E’ importante fare quest’anno il vaccino antinfluenzale se non sarà pronto ancora quello per il Coronavirus, ma l’Italia non li ha ancora prenotati.

L’Italia è in attesa per la prenotazione del vaccino antinfluenzale, in quanto sta aspettando l’evolversi sul vaccino per il Coronavirus, senza considerare, però, che così facendo rischia di rimanerne senza. Vediamo il perché.

Vaccino antinfluenzale: l’Italia rischia di rimanerne senza

Gli scienziati stanno premendo con tutti per potersi assicurare il vaccino antinfluenzale, mai come per la prossima stagione può essere importante farlo, in attesa di quello da Coronavirus; significherebbe avere una protezione in più e può essere davvero importante.

Per ora le più attive sono state Germania e Spagna, addirittura hanno prenotato un quantitativo di vaccini di gran lunga superiore all’anno scorso, mentre l’Italia è ancora ferma. Se le altre nazioni lo prenotano, soprattutto se in quantitativo maggiore rispetto agli anni passati, va a finire, poi, che per chi si muove in ritardo potrebbe non esserci o comunque arrivare in ritardo. E proprio l’Italia non si è ancora mossa.

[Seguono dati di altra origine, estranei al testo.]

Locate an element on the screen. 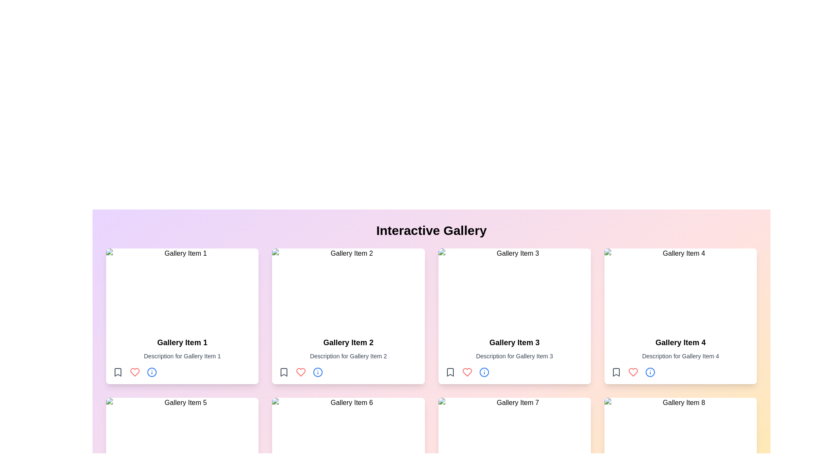 Image resolution: width=815 pixels, height=458 pixels. the 'like' button located centrally beneath the description text of the third item in the gallery to mark it as liked or favored is located at coordinates (466, 372).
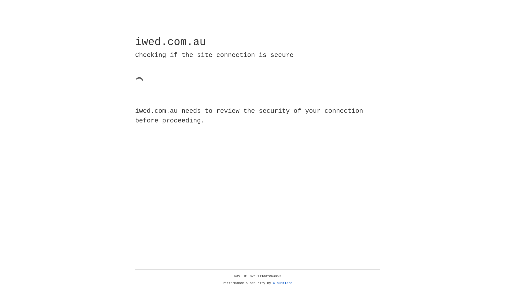 This screenshot has width=515, height=290. What do you see at coordinates (282, 283) in the screenshot?
I see `'Cloudflare'` at bounding box center [282, 283].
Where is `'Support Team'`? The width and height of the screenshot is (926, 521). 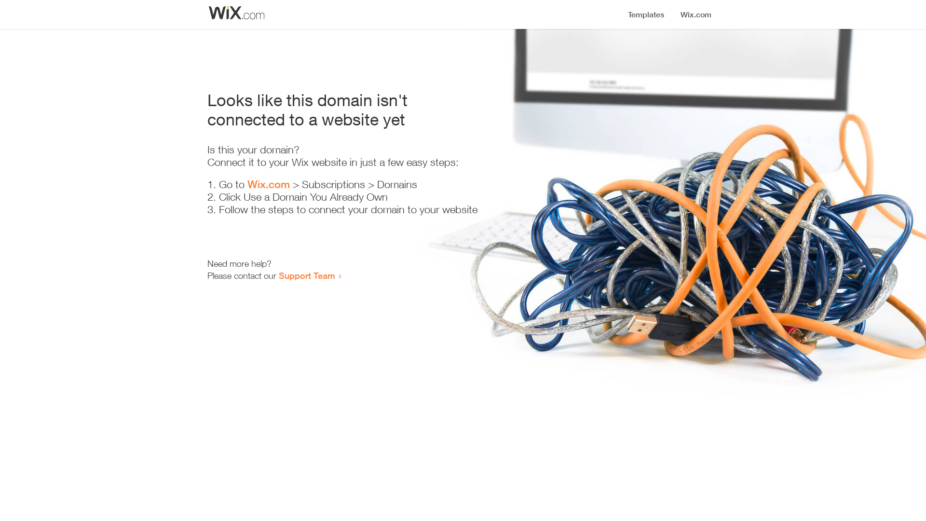 'Support Team' is located at coordinates (306, 275).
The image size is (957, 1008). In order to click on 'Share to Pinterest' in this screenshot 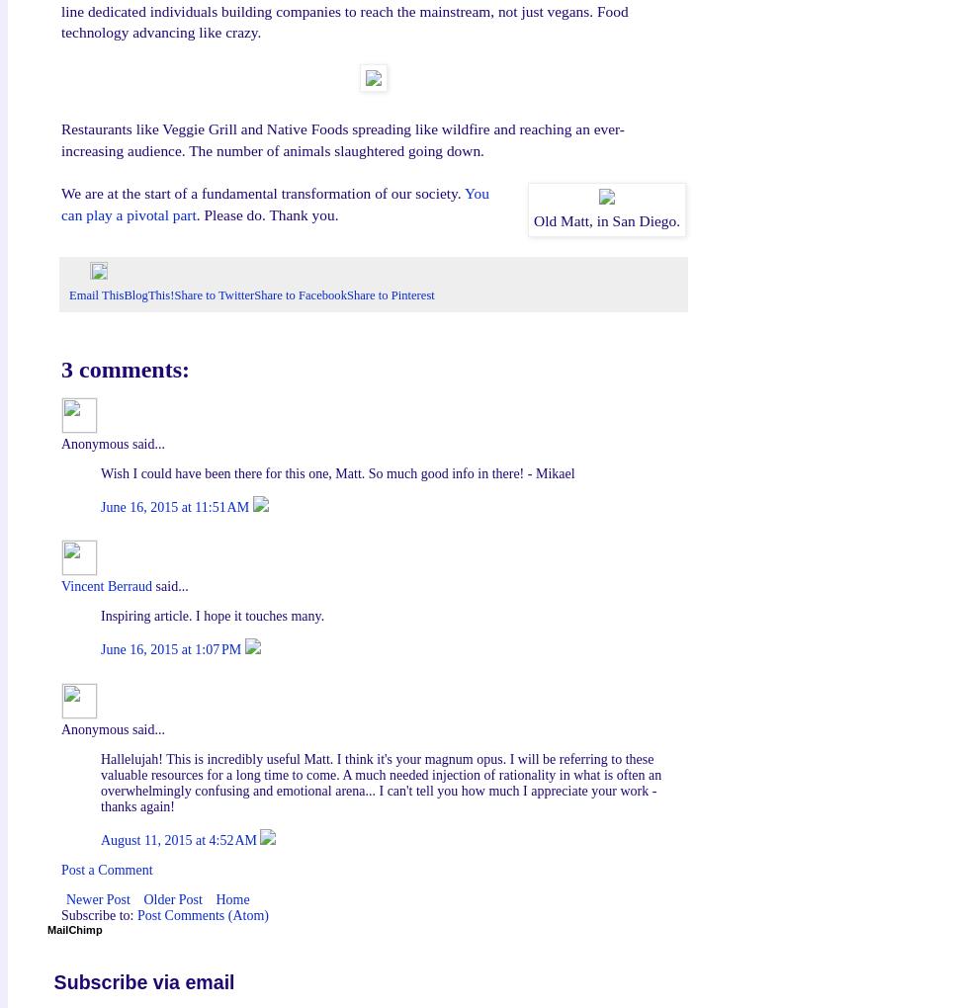, I will do `click(388, 295)`.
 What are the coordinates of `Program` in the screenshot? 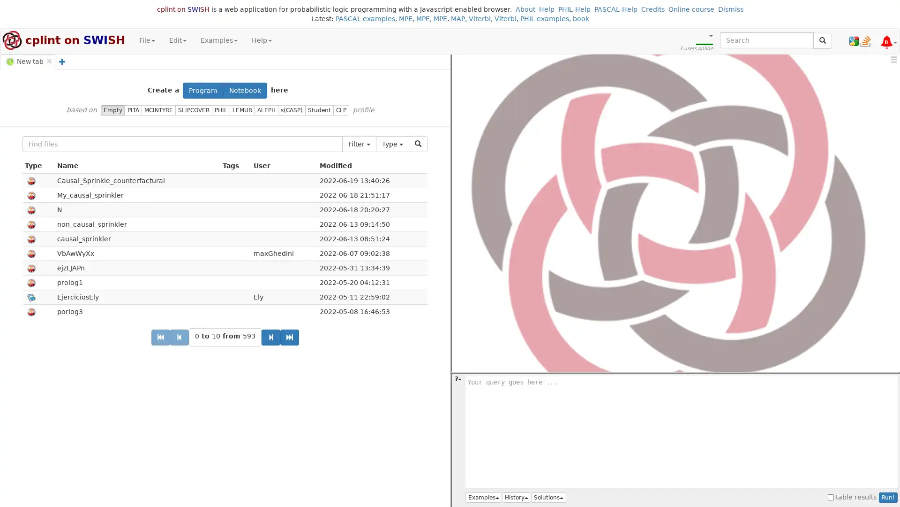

Per l’Italia deve essere sempre una corsa contro il tempo: ordinare il vaccino oggi significherebbe averlo entro ottobre, ordinarlo domani potrebbe significare averlo a novembre, e questo non va bene.

I vaccini in oggetto sono quelli per l’influenza stagionale e l’anti-pneumococco e mai come quest’anno hanno consigliato di effettuare le vaccinazioni a partire dal primo ottobre, richiamando gli over 55 con patologie croniche.

Logicamente non stiamo parlando del vaccino per il Coronavirus, ma dei normali vaccini antinfluenzali, che in caso di una nuova pandemia potrebbero essere utili a proteggerci. Il vaccino per il Coronavirus dovrebbe essere pronto in autunno, ma non è sicuro.

Il presidente di Farmindustria fa una dichiarazione molto importante affermando che: “Servono i vaccini per l’influenza, pertosse e polmonite da pneumococco che hanno sintomi simili e che se infettassero una persona insieme al Coronavirus potrebbero avere effetti drammatici, soprattutto per chi ha altre patologie come quelle cardiologiche e diabetiche e quindi sono più debilitati. Questi vaccini quindi proteggono e rendono anche più facili le diagnosi, perché se uno è vaccinato per l’influenza in caso di sintomi è probabile abbia il Coronavirus”.